The move will lead to the reduction of Mr Merrett's influence and loss of his personal control of the family agency company that he dominates.

The sensational development comes after months of personal criticism of Mr Merrett by underwriting members whose affairs he looked after and who are facing millions of pounds of losses. Last month he bowed to the pressure and stepped down from his post as deputy chairman of the market, arguing that his own company Merrett Holdings faced 'challenges and opportunities' and he had decided to reduce his workload.

In a short statement issued yesterday Mr Merrett said that his company had approached Lloyd's with the outline of its plans to secure the future of the Lloyd's syndicates it manages. 'The proposals are based on the formation of a new managing agency with substantially new shareholders which would acquire the business from the group,' Mr Merrett said.
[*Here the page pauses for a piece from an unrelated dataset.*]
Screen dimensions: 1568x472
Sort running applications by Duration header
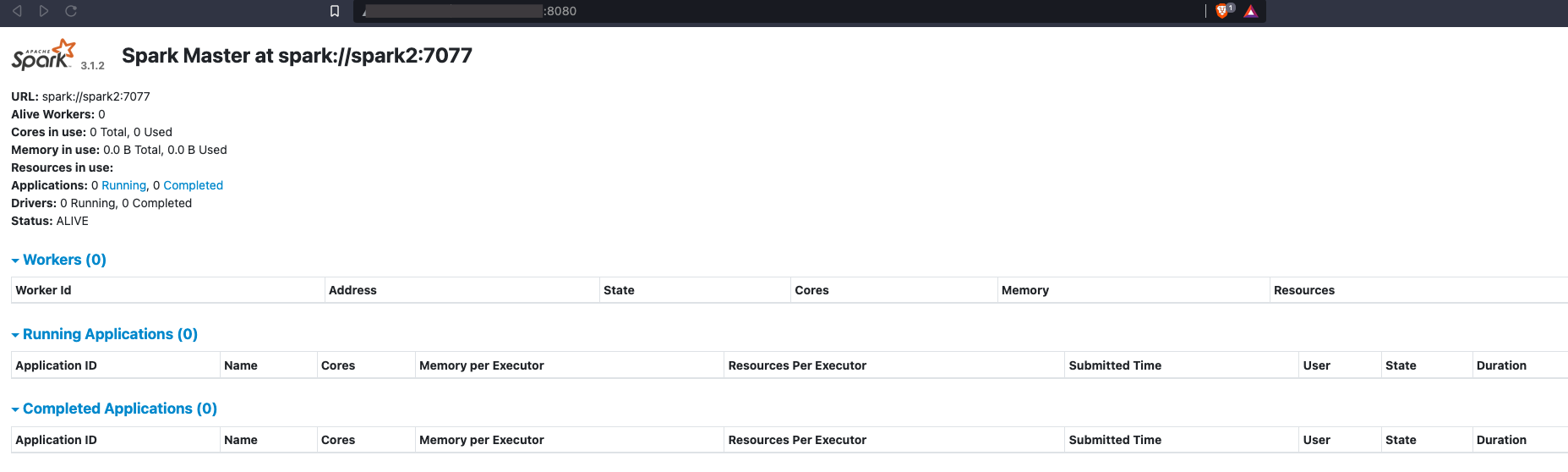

It is intended that the existing business is transferred to a new agency that will be able to underwrite both for Lloyd's members and a consortium insurance company. The insurance company is understood to be Travelers, which last month agreed to a bid from Sanford Weill's financial services group Primerica.
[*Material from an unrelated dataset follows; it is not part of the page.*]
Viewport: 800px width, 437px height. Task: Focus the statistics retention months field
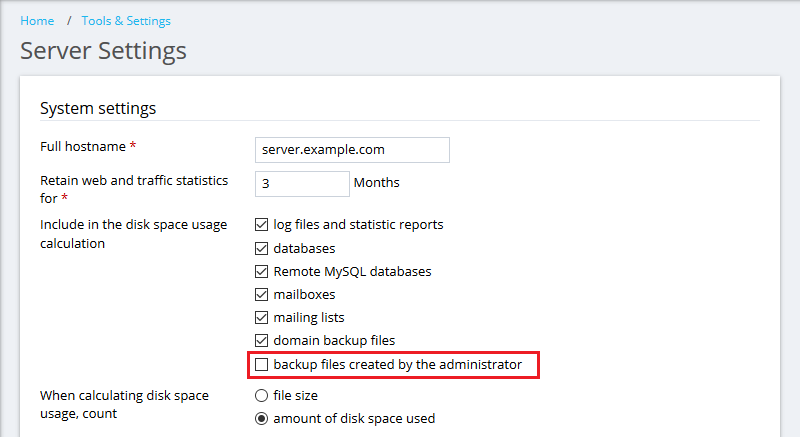pyautogui.click(x=302, y=184)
As part of the deal Travelers and Primerica will take a significant equity interest in the new Merrett agency company. That could be more than 50 per cent but the final figure has yet to be agreed. Other shareholders would be current Merrett staff, JP Morgan, the US investment bank, and Marsh & McLennan Risk Capital Corporation, part of the Marsh & McLennan insurance broking group.

Mr Merrett said Merrett Holdings was working to ensure that the sale would represent a satisfactory transaction both for its shareholders and for the underwriting members for whom the group has acted as managing agent. 'We hope that the proposals will prove acceptable to Lloyd's, and in the meantime provide improved security for the employees of the underwriting division,' he said.

The rescue plan has been prompted by the exodus from the Merrett group's syndicates of 1,500 members, reducing its numbers to 3,500 next year. In the mid-1980s the organisation looked after the affairs of 10,000.

With the flight of its individual investors in the wake of huge losses and a loss of confidence by Lloyd's professionals, the Merrett organisation has had to seek a further pounds 200m of capital elsewhere in order to go forward next year with the same amount of financial resources of pounds 384m with which it carried out business this year.

The result of the move is the possible loss of control of the business, which Mr Merrett's father, Roy, founded in 1935. Financial and insurance interests in the US are now set to control what was once one of the largest underwriting operations in the Lloyd's community.